Отрывок
-*-

Но книга принесла Марату не только лавры. Она вызвала и довольно резкую критику.
Критические оценки появились в печати после того, как исследование «О человеке» на французском языке под полным именем автора — доктора медицины Ж. П. Марата поступило в продажу в книжные магазины континента и, в частности, Франции.
Среди критиков книги Марата оказались такие крупнейшие авторитеты с мировым именем, как Вольтер и Дидро.
Вольтер опубликовал небольшую, но полную критического яда рецензию на книгу писателя-медика. Он хотел сразить его самым сильным оружием — иронией. В небрежной и в то же время безупречной по форме манере, с присущим ему тонким остроумием Вольтер высмеивал обширное исследование доктора медицины. Он издевался над всем: над литературным стилем произведения, над неосведомленностью автора, над его действительными и вымышленными ошибками, наконец над его идеями. Вольтер не снисходил до того, чтобы отвечать на личные нападки, которым он подвергся в сочинении Марата. Но он обрушивался на молодого автора за неуважительное отношение к прославленным философам века, в особенности к Гельвецию. «Вы могли бы отзываться более вежливо о благородном человеке, который хорошо оплачивал своих врачей», — отчитывал он Марата.
Самую острую критику вызвали рассуждения Марата о местоположении души человека.
«Следовало бы лучше признаться в том, что никто еще не видел, где она обитает… Предоставьте это лучше богу; поверьте мне, он один ей уготовил жилище, но он не назначил вас своим квартирмейстером», — иронизировал знаменитый философ.
Отзыв Вольтера произвел в свое время большое впечатление на современников. Подтверждением этому может служить хотя бы то, что сорок лет спустя плененный на острове Святой Елены бывший император Наполеон Бонапарт, которому было о чем вспоминать и размышлять, в 1816 году неожиданно припомнил выступление Вольтера. «Марат имел свои заслуги, он написал до революции произведения, о которых говорил Вольтер», сказал он своему собеседнику.
Жестокую, критику Вольтера напоминали позднее Марату его оппоненты, в их числе Камилл Демулен.

-*-

Данные привязки к пиксельным координатам
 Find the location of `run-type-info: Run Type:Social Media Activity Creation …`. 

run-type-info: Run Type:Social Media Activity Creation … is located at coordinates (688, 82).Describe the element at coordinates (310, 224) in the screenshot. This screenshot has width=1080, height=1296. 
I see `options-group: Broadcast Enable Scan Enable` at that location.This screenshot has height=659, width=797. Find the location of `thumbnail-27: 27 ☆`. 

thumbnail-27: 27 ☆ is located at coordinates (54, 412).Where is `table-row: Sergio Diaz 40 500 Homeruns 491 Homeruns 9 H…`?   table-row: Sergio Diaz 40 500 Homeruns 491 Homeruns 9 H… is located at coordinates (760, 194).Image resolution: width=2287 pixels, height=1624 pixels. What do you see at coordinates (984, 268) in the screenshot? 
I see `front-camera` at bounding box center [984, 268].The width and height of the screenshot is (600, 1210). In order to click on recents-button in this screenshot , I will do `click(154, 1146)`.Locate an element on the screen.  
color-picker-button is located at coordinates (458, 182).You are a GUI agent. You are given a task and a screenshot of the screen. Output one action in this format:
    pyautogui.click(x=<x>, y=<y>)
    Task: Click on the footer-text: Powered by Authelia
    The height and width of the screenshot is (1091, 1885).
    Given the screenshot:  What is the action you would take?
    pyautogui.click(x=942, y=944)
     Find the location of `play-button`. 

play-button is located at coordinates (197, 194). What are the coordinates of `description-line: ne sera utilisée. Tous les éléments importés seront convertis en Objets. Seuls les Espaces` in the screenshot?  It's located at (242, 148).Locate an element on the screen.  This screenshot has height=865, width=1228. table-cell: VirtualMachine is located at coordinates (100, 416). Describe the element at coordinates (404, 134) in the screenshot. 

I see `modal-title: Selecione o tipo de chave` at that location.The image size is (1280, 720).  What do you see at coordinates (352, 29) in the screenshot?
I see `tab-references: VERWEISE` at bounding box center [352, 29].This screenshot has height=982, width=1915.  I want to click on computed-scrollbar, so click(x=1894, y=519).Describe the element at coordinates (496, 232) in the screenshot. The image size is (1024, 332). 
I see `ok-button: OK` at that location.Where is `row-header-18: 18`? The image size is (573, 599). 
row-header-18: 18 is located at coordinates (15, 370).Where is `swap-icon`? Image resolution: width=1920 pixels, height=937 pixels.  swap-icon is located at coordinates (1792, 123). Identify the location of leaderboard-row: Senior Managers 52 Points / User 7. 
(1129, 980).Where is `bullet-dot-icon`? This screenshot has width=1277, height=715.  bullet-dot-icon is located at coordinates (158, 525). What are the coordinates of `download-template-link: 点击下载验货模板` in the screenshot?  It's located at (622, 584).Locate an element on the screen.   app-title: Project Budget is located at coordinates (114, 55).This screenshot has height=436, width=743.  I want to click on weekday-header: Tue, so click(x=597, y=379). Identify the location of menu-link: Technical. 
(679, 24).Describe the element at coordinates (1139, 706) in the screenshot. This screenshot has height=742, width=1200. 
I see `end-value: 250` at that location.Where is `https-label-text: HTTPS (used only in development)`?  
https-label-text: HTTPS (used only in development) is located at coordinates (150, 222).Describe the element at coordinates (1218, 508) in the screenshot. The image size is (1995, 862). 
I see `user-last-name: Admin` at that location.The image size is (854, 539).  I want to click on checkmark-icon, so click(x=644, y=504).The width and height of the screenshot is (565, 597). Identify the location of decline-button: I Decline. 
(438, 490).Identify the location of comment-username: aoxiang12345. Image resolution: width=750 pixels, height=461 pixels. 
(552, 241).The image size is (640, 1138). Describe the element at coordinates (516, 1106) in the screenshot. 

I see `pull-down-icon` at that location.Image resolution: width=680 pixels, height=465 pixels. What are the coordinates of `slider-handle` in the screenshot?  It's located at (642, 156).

-*-

Что сделать
**A.** Назовите человека, который, согласно отрывку о книге Марата, в 1816 году вспомнил отзыв Вольтера.
**B.** Продолжите отрывок о книге Марата с того места, где он заканчивается.

Ответы
**A.** Это бывший император Наполеон Бонапарт, находившийся в плену на острове Святой Елены.

**B.**
Другой крупный мыслитель французского Просвещения, один из самых выдающихся представителей французского материализма, Дени Дидро, высказал также отрицательное суждение о работе Марата.
Дидро писал в совершенно ином тоне, чем Вольтер: спокойно, без раздражения; он назвал Марата «довольно талантливым человеком», отметил сильные стороны первой части работы, там, где рассматриваются функции тела, но с полной определенностью осудил философскую сторону трактата «О человеке».
В чем же было дело? Как могла сложиться такая парадоксальная ситуация, когда автор, с должным основанием определявший свое место на левом фланге передовой общественной мысли, заслужил своим произведением одобрение господ из правящих слоев и осуждение людей, представлявших прогресс восемнадцатого века? Говоря короче, почему исследование «О человеке» было встречено аплодисментами лорда Литльтона и господина де ла Рошетта и критикой Вольтера и Дидро, когда, казалось бы, следовало ожидать противоположное?
Ответ на этот вопрос с исчерпывающей полнотой дал несколько позже сам Марат.
В 1783 году автор исследования «О человеке», возвращаясь к вопросу о спорах, возникших вокруг этого сочинения, писал: «…Мое первое произведение было посвящено борьбе с материализмом, так как я развивал идею влияния души на тело и тела надушу. Вот начало моих бедствий… Я боролся с принципами современной философии, вот источник ненависти ее апостолов…»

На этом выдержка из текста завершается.